Still, Peter J. Marathas Jr., the partner in charge of benefits and executive compensation at Boston's Proskauer Rose LLP, recently received three calls in one day from clients who were dismayed to learn that most requirements of the law – set to go into effect 2014 – remain on schedule, despite the well-publicized employer-mandate penalty delay.

While businesses might think they can procrastinate, employers with at least 50 full-time workers (or the equivalent) only got breathing room from the delay of employer-mandate penalties and closely related reporting requirements. There's still plenty employers can do now to prepare for the coming health reforms. Here's a short list of what experts recommend.

1. Understand what's expected in 2014 and 2015. The federal government is delaying until January 2015 collecting fines from certain employers that don't offer affordable health insurance to their full-timers. The administration also says it will delay and try to streamline ACA annual reporting requirements for large employers, which are integral to applying the penalties for failure to provide affordable coverage of at least minimum value. The administration also is delaying requirements for verifying individuals' eligibility for government health premium subsidies, and previously postponed for a year an ACA feature that will allow employees to choose from multiple employer plans on small-business health exchanges.

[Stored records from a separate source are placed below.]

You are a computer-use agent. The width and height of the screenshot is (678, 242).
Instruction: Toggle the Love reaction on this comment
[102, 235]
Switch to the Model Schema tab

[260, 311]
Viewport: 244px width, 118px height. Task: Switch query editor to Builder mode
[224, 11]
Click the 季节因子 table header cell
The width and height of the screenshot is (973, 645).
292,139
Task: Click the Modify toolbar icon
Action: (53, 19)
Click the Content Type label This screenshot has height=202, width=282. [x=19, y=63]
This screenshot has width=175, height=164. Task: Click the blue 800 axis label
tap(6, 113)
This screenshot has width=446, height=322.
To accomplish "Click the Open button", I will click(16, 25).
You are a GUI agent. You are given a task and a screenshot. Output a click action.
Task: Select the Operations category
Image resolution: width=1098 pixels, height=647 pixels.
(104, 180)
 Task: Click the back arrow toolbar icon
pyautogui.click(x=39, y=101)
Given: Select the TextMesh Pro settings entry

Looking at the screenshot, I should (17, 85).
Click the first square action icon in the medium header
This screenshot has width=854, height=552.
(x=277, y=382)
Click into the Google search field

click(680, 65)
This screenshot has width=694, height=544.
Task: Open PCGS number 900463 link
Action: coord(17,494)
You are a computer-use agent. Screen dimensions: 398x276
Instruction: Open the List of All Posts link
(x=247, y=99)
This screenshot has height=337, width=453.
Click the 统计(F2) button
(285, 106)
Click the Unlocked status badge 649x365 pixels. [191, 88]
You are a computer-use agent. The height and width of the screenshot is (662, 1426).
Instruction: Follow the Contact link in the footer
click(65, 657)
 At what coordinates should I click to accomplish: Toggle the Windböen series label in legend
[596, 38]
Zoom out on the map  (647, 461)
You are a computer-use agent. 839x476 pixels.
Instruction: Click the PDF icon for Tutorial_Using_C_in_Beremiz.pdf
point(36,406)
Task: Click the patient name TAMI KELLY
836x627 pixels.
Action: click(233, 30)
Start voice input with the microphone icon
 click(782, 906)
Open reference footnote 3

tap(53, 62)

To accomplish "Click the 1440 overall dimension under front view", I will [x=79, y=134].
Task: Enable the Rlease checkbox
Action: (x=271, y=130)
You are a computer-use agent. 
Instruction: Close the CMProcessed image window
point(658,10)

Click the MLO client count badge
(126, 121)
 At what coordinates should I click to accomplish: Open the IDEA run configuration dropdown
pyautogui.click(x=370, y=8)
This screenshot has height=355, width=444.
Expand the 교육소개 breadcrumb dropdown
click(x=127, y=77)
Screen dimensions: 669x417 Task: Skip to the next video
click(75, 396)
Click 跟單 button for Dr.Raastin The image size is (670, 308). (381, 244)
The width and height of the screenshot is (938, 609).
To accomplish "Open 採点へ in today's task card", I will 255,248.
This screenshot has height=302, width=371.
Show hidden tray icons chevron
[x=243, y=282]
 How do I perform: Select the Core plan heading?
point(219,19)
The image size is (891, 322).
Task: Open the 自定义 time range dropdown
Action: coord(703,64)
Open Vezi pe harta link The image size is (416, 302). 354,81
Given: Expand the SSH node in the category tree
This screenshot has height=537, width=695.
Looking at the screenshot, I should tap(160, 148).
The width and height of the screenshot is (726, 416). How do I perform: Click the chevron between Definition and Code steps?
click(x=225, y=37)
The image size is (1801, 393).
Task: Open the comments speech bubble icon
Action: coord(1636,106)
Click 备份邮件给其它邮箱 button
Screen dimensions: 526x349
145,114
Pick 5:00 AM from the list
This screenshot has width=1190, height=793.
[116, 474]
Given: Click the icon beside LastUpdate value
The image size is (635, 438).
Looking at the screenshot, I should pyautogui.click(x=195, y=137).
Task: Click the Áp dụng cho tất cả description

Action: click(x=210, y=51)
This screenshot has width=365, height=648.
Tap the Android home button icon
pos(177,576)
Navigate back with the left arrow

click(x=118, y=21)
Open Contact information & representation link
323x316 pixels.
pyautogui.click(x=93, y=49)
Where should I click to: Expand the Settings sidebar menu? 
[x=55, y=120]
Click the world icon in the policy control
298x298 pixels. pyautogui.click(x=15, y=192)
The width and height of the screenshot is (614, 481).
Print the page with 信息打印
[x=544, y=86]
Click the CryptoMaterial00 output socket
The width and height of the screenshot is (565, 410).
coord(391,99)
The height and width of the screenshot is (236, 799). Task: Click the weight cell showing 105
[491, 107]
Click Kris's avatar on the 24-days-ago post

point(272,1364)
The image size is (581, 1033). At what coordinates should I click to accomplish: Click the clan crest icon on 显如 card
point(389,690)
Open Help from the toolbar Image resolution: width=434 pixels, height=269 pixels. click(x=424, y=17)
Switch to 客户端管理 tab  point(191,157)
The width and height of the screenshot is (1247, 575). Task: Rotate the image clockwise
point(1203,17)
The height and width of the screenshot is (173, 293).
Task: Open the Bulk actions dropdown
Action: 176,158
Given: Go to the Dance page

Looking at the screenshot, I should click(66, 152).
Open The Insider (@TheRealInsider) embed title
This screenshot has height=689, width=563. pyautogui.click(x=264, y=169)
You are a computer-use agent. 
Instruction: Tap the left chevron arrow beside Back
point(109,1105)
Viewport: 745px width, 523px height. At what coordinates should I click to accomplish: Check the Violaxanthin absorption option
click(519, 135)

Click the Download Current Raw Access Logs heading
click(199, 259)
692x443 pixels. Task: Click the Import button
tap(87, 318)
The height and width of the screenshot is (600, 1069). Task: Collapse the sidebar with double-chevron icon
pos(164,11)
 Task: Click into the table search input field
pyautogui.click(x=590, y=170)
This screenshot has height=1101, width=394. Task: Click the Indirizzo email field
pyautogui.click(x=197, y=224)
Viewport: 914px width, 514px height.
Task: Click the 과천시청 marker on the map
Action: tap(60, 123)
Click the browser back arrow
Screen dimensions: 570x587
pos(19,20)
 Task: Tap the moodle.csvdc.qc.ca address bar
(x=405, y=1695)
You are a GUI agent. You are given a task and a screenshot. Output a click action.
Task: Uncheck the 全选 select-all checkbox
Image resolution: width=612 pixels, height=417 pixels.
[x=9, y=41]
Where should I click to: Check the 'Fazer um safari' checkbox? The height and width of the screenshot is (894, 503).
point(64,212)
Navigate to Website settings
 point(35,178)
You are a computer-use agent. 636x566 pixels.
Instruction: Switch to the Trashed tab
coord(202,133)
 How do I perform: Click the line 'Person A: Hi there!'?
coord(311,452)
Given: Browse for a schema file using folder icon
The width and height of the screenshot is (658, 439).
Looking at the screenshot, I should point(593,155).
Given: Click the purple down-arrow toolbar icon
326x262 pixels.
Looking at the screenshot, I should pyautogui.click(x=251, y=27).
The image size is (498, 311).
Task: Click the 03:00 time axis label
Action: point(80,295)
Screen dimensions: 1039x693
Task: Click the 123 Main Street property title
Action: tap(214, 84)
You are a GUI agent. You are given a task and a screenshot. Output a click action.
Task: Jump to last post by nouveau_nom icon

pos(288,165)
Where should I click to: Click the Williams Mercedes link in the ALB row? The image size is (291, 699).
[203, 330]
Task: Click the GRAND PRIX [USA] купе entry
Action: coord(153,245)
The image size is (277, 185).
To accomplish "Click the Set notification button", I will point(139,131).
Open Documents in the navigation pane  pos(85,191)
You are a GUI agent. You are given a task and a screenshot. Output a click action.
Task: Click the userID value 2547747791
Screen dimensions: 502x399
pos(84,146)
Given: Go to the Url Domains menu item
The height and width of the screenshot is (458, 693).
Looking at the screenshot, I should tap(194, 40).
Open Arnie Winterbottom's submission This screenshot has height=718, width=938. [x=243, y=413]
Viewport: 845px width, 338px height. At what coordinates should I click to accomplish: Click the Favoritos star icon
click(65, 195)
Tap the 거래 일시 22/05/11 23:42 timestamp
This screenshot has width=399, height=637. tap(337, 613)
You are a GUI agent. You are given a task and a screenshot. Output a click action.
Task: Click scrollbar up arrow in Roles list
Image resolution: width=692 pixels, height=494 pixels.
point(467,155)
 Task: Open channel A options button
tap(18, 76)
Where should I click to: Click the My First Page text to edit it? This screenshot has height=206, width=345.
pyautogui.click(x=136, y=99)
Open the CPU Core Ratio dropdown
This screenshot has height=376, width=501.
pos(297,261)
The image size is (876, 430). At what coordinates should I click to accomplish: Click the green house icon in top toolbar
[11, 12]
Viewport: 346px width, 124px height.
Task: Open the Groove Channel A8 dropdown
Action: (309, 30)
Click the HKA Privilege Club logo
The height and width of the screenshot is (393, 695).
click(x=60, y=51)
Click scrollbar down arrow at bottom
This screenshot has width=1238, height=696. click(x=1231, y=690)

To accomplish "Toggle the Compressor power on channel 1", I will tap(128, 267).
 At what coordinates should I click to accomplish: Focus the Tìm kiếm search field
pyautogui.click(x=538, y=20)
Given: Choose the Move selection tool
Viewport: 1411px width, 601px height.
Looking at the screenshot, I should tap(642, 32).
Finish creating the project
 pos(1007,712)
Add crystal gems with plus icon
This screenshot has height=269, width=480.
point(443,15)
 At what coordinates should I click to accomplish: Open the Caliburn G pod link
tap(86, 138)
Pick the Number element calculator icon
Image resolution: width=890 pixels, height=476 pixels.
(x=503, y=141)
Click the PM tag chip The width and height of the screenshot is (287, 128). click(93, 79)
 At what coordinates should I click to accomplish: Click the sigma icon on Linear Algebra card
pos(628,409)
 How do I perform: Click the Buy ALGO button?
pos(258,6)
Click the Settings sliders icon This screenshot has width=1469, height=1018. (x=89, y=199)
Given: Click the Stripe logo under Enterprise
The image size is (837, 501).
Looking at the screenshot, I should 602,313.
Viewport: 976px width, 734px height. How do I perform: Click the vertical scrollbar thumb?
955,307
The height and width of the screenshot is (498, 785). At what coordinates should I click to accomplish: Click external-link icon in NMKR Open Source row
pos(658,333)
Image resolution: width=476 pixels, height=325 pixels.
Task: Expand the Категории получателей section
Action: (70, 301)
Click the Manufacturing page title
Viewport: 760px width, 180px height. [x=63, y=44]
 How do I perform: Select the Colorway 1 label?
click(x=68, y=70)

That said, "there are myriad rules that are currently effective," including the ACA's numerous health plan requirements, and small businesses need to know what they are, says Marcia Wagner, managing partner of The Wagner Law Group, an employee benefits-focused firm. She recently published a newsletter outlining what has and hasn't changed with ACA implementation since the delay.

Regardless of size, businesses offering coverage must supply employees with a summary of benefits. All employers subject to the Fair Labor Standards Act will have to provide employees with notice of state-based health insurance exchanges, or marketplaces, by Oct. 1, when open enrollment is set to start, Marathas notes. Coverage purchased through the individual and small-business health exchanges is to become effective starting in January.

Businesses providing coverage must comply with the 90-day waiting period limit that goes into effect next year, and to taxes associated with the ACA, among other regulations, according to Marathas, who suggests businesses get professionals to help them with the law, such as a "solid broker" and a lawyer who understand and take seriously the ACA.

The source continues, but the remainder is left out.